*Source records*
=====

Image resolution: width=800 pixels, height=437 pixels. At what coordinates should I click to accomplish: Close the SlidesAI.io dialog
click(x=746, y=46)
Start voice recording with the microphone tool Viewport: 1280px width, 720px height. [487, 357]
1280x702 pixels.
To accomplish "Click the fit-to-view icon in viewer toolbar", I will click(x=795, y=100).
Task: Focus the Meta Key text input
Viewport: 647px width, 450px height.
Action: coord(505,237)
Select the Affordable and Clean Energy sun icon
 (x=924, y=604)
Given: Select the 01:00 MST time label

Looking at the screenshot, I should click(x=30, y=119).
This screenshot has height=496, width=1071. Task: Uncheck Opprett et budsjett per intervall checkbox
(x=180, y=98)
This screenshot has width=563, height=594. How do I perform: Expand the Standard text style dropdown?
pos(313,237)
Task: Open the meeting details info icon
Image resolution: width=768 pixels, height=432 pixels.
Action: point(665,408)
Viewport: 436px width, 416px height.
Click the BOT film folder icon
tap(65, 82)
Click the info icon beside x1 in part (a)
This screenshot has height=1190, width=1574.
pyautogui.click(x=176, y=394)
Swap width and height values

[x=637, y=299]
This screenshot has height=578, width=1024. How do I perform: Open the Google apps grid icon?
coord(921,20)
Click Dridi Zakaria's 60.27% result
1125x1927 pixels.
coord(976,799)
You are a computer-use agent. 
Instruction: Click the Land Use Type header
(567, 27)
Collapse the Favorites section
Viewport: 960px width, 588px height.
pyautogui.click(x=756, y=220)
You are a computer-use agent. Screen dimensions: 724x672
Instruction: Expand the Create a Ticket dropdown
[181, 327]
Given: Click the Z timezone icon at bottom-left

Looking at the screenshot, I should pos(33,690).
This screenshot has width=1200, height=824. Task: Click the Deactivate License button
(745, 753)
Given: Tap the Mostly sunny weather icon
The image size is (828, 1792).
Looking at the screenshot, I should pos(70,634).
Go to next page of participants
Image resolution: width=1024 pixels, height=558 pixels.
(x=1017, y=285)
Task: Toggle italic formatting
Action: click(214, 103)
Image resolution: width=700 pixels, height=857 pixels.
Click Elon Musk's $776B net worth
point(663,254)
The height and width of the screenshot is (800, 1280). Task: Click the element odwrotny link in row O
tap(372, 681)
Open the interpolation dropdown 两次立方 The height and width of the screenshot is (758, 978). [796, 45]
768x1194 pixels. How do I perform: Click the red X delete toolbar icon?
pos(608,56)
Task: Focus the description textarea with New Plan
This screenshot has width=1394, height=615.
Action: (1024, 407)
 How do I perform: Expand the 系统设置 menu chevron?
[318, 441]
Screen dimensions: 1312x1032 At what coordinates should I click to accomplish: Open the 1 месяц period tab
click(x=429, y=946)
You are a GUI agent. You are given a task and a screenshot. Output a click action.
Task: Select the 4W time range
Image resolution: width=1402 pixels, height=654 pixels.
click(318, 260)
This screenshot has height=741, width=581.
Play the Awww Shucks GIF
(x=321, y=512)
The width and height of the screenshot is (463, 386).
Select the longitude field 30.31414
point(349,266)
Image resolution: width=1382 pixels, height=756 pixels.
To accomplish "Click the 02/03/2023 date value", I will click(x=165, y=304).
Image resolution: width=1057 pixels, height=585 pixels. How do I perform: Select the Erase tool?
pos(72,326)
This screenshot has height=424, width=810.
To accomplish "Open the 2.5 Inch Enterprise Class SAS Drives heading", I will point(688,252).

=====

*To do*
Each line must be given again exactly as written above.

*Output for this exercise*
Image resolution: width=800 pixels, height=437 pixels. At what coordinates should I click to accomplish: Close the SlidesAI.io dialog
click(x=746, y=46)
Start voice recording with the microphone tool Viewport: 1280px width, 720px height. [487, 357]
1280x702 pixels.
To accomplish "Click the fit-to-view icon in viewer toolbar", I will click(x=795, y=100).
Task: Focus the Meta Key text input
Viewport: 647px width, 450px height.
Action: coord(505,237)
Select the Affordable and Clean Energy sun icon
 (x=924, y=604)
Given: Select the 01:00 MST time label

Looking at the screenshot, I should click(x=30, y=119).
This screenshot has height=496, width=1071. Task: Uncheck Opprett et budsjett per intervall checkbox
(x=180, y=98)
This screenshot has width=563, height=594. How do I perform: Expand the Standard text style dropdown?
pos(313,237)
Task: Open the meeting details info icon
Image resolution: width=768 pixels, height=432 pixels.
Action: point(665,408)
Viewport: 436px width, 416px height.
Click the BOT film folder icon
tap(65, 82)
Click the info icon beside x1 in part (a)
This screenshot has height=1190, width=1574.
pyautogui.click(x=176, y=394)
Swap width and height values

[x=637, y=299]
This screenshot has height=578, width=1024. How do I perform: Open the Google apps grid icon?
coord(921,20)
Click Dridi Zakaria's 60.27% result
1125x1927 pixels.
coord(976,799)
You are a computer-use agent. 
Instruction: Click the Land Use Type header
(567, 27)
Collapse the Favorites section
Viewport: 960px width, 588px height.
pyautogui.click(x=756, y=220)
You are a computer-use agent. Screen dimensions: 724x672
Instruction: Expand the Create a Ticket dropdown
[181, 327]
Given: Click the Z timezone icon at bottom-left

Looking at the screenshot, I should pos(33,690).
This screenshot has width=1200, height=824. Task: Click the Deactivate License button
(745, 753)
Given: Tap the Mostly sunny weather icon
The image size is (828, 1792).
Looking at the screenshot, I should pos(70,634).
Go to next page of participants
Image resolution: width=1024 pixels, height=558 pixels.
(x=1017, y=285)
Task: Toggle italic formatting
Action: click(214, 103)
Image resolution: width=700 pixels, height=857 pixels.
Click Elon Musk's $776B net worth
point(663,254)
The height and width of the screenshot is (800, 1280). Task: Click the element odwrotny link in row O
tap(372, 681)
Open the interpolation dropdown 两次立方 The height and width of the screenshot is (758, 978). [796, 45]
768x1194 pixels. How do I perform: Click the red X delete toolbar icon?
pos(608,56)
Task: Focus the description textarea with New Plan
This screenshot has width=1394, height=615.
Action: (1024, 407)
 How do I perform: Expand the 系统设置 menu chevron?
[318, 441]
Screen dimensions: 1312x1032 At what coordinates should I click to accomplish: Open the 1 месяц period tab
click(x=429, y=946)
You are a GUI agent. You are given a task and a screenshot. Output a click action.
Task: Select the 4W time range
Image resolution: width=1402 pixels, height=654 pixels.
click(318, 260)
This screenshot has height=741, width=581.
Play the Awww Shucks GIF
(x=321, y=512)
The width and height of the screenshot is (463, 386).
Select the longitude field 30.31414
point(349,266)
Image resolution: width=1382 pixels, height=756 pixels.
To accomplish "Click the 02/03/2023 date value", I will click(x=165, y=304).
Image resolution: width=1057 pixels, height=585 pixels. How do I perform: Select the Erase tool?
pos(72,326)
This screenshot has height=424, width=810.
To accomplish "Open the 2.5 Inch Enterprise Class SAS Drives heading", I will point(688,252).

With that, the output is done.